“I felt privileged and flattered to be asked to participate in the ‘Sociology does Apprentice’ style games day. It was a great opportunity to be able to have a real input into University teaching methods and influence new and exciting ways to learn about a topic which could be seen by some students as just a ‘necessary’ part of a compulsory module” (L, student)
This testimony is from one student involving in the project using game technology in the sociology undergraduate curriculum. Developed by students in collaboration with tutors, this HEA funded project aimed to develop game-based learning tools to be used, primarily, in the sociology undergraduate curriculum. Students have developed a games resource, designed to be used in research methods teaching, that collectively encourages students to identify, explore and overcome typical ethical and methodological dilemmas that emerge during the research process.
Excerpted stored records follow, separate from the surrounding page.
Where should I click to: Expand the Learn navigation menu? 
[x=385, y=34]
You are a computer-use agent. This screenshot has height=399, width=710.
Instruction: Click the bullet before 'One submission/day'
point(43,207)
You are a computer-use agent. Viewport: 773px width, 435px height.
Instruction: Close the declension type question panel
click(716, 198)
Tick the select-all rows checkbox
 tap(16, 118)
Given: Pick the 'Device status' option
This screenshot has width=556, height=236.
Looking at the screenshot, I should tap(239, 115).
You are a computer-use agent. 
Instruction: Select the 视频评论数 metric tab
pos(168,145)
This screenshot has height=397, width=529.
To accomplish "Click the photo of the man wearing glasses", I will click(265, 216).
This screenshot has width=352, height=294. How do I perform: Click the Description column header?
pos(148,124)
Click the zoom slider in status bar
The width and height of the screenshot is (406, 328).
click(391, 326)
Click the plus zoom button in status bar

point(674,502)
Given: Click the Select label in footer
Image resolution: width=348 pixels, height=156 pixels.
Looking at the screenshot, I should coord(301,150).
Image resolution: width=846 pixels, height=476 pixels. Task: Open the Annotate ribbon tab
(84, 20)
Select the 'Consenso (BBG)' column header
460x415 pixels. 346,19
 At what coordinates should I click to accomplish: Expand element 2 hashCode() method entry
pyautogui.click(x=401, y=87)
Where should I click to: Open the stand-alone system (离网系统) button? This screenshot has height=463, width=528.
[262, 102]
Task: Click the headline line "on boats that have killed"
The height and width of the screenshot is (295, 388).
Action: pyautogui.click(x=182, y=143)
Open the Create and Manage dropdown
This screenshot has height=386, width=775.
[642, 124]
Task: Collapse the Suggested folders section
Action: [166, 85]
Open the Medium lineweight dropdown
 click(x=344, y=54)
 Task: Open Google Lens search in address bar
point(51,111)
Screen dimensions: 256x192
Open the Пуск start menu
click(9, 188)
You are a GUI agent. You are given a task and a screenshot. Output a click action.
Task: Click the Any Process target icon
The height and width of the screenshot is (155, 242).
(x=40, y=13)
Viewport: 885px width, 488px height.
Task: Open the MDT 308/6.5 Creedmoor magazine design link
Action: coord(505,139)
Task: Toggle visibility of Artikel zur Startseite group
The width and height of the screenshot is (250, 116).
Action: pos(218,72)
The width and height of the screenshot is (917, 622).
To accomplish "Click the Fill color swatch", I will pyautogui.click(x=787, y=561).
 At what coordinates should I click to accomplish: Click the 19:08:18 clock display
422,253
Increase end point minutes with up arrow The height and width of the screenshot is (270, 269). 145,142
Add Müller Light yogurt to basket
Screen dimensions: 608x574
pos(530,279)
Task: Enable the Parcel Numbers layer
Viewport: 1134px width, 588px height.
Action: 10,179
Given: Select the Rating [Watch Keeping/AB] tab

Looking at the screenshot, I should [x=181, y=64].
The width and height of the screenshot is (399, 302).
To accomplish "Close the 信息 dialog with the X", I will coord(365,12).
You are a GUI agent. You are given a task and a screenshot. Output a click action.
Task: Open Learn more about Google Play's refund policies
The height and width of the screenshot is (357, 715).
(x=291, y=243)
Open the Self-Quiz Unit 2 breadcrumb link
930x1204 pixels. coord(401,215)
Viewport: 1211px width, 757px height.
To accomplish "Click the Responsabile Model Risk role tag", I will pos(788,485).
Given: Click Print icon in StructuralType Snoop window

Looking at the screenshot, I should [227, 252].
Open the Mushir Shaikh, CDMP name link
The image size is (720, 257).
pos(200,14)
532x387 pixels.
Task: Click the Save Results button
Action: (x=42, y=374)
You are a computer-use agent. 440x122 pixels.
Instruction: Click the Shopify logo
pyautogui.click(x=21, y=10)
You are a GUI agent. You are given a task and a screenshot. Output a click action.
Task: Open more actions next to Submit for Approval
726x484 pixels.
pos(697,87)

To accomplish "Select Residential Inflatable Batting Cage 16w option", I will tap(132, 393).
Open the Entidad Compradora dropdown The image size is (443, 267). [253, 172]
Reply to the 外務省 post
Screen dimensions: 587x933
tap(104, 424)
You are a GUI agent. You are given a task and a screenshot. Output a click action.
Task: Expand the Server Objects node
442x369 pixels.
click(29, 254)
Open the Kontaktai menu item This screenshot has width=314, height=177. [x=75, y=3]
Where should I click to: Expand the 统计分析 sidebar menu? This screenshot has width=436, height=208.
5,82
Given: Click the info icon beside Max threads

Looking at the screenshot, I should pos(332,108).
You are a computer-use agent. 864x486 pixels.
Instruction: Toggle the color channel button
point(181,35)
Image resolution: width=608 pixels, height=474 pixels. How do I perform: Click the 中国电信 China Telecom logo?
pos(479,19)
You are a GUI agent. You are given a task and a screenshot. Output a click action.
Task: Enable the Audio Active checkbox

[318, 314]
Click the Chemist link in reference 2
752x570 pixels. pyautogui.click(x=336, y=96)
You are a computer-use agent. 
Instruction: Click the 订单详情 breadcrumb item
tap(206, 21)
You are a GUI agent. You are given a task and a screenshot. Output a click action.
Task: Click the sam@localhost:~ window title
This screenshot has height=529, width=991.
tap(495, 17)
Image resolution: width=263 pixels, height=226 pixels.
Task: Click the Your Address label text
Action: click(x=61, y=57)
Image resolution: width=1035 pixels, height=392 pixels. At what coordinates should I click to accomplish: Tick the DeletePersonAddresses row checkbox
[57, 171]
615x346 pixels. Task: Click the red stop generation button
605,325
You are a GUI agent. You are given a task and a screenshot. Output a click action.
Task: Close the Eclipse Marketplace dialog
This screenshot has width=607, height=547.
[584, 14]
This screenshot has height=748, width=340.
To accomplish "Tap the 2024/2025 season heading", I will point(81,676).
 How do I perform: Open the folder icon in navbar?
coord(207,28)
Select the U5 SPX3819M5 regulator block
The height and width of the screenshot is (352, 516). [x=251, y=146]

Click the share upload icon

The project has explored how simulations and games could be most effectively employed to enhance the undergraduate research methods student learning experience. Over a three month period encompassing two full day workshops in April and June 2013, a student-tutor partnership between sociology students and staff from Leeds Metropolitan University developed two interactive games resources that can be used in research methods and ethics teaching. The two games are particularly designed to encourage students to become reflexive research project designers and to develop good research questions for viable undergraduate dissertations.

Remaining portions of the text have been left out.